__How to complete this task__
Set down, please, without alteration, the lines of the entries below from the first through the one containing "The width and height of the screenshot is (882, 631).".

----- Input material

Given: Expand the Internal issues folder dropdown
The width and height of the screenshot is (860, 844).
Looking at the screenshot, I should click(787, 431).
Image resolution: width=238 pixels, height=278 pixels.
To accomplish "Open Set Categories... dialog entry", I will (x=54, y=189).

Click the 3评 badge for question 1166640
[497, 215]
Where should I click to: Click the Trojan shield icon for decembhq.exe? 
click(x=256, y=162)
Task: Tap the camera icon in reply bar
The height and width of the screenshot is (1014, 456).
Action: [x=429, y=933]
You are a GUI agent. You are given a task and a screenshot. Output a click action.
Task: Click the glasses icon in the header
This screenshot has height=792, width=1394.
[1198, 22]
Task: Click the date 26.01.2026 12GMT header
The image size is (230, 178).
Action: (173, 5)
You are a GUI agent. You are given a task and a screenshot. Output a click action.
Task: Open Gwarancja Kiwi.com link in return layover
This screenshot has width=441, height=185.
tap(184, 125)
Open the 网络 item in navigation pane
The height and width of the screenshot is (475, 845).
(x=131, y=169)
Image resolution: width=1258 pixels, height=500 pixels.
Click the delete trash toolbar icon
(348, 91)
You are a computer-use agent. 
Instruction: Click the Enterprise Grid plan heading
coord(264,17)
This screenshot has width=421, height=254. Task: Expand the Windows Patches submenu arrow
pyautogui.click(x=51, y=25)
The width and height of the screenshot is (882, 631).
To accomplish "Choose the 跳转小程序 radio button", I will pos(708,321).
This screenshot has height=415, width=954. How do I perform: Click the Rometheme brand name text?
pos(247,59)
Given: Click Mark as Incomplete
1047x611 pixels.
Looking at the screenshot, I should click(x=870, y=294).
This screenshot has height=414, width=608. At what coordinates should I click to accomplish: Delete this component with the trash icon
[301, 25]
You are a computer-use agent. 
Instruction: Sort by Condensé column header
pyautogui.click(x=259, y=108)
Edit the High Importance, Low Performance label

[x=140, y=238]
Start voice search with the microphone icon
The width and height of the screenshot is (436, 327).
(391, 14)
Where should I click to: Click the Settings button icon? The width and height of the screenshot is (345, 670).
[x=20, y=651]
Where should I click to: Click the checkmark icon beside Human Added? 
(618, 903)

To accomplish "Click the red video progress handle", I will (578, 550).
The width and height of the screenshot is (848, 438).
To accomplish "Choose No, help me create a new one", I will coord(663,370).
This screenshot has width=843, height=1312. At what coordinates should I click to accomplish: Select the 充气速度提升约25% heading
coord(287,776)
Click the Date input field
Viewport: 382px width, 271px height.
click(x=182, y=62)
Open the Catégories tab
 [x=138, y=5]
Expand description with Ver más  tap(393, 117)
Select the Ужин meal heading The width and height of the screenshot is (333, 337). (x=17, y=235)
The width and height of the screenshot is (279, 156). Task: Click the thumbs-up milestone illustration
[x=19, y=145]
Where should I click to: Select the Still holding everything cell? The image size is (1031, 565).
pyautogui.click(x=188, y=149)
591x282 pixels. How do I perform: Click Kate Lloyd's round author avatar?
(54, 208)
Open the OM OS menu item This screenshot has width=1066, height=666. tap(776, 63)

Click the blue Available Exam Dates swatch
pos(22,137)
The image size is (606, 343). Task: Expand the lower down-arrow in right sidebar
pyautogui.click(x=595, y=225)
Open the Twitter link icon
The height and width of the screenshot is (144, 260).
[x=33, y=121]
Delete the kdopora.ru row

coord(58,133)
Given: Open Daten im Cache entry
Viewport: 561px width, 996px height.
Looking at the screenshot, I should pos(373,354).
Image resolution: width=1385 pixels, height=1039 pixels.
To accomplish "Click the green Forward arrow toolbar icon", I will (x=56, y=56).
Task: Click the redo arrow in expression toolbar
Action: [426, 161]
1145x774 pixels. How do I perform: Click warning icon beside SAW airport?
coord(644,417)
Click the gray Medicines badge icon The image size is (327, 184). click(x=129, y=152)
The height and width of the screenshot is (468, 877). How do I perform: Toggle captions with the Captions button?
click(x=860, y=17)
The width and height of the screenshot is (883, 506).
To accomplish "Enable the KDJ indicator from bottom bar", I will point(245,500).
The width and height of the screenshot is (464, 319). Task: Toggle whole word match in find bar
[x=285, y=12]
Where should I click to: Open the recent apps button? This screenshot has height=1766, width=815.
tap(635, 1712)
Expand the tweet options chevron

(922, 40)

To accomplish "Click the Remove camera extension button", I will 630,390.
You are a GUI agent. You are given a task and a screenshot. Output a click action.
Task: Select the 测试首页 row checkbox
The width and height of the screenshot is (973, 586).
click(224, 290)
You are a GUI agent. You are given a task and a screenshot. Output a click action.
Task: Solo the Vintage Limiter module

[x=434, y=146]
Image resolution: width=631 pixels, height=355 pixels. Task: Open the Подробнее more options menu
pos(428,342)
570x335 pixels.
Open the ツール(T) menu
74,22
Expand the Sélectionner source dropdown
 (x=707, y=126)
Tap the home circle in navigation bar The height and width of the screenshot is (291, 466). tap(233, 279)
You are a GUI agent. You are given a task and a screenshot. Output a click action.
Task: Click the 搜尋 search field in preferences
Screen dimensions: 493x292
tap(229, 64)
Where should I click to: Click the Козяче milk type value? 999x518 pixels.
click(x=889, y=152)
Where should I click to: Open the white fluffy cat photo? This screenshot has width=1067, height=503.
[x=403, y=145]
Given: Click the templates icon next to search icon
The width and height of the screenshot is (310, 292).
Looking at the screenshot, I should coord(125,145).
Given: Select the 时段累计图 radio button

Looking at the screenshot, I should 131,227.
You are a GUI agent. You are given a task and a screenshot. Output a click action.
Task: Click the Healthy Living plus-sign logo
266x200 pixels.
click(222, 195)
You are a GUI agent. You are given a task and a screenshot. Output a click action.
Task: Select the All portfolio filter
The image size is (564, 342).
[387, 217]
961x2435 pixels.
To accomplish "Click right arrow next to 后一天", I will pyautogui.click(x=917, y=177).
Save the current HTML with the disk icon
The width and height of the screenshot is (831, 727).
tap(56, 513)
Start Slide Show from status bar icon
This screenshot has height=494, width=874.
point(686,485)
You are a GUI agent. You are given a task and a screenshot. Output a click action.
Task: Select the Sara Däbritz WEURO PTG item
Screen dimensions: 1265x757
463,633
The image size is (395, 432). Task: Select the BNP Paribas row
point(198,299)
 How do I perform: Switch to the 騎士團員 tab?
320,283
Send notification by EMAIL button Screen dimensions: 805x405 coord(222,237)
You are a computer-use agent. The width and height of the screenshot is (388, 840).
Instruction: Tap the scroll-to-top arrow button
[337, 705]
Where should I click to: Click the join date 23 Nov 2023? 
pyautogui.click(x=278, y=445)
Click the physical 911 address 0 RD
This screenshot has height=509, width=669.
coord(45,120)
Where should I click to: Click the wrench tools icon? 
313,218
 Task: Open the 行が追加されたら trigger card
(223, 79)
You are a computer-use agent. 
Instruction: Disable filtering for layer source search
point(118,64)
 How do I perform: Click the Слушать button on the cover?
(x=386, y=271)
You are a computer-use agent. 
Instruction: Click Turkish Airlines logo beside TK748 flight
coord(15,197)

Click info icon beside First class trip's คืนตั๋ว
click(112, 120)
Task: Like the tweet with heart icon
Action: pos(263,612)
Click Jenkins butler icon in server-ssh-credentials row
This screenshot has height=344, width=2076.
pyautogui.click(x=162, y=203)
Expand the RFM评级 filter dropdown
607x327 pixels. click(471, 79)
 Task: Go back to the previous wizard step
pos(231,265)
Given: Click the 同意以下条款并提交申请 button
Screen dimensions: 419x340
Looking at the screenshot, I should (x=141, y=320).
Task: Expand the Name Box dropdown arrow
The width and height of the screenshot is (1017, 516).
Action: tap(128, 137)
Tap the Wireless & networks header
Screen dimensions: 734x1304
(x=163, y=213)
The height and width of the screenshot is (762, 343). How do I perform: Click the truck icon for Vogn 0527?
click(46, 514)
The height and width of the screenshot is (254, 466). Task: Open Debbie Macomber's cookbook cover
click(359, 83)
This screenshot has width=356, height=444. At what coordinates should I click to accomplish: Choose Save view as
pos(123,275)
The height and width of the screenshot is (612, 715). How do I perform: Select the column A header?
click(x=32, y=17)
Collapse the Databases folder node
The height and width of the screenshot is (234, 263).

----------

__Written solution__
Given: Expand the Internal issues folder dropdown
The width and height of the screenshot is (860, 844).
Looking at the screenshot, I should click(787, 431).
Image resolution: width=238 pixels, height=278 pixels.
To accomplish "Open Set Categories... dialog entry", I will (x=54, y=189).

Click the 3评 badge for question 1166640
[497, 215]
Where should I click to: Click the Trojan shield icon for decembhq.exe? 
click(x=256, y=162)
Task: Tap the camera icon in reply bar
The height and width of the screenshot is (1014, 456).
Action: [x=429, y=933]
You are a GUI agent. You are given a task and a screenshot. Output a click action.
Task: Click the glasses icon in the header
This screenshot has height=792, width=1394.
[1198, 22]
Task: Click the date 26.01.2026 12GMT header
The image size is (230, 178).
Action: (173, 5)
You are a GUI agent. You are given a task and a screenshot. Output a click action.
Task: Open Gwarancja Kiwi.com link in return layover
This screenshot has width=441, height=185.
tap(184, 125)
Open the 网络 item in navigation pane
The height and width of the screenshot is (475, 845).
(x=131, y=169)
Image resolution: width=1258 pixels, height=500 pixels.
Click the delete trash toolbar icon
(348, 91)
You are a computer-use agent. 
Instruction: Click the Enterprise Grid plan heading
coord(264,17)
This screenshot has width=421, height=254. Task: Expand the Windows Patches submenu arrow
pyautogui.click(x=51, y=25)
The width and height of the screenshot is (882, 631).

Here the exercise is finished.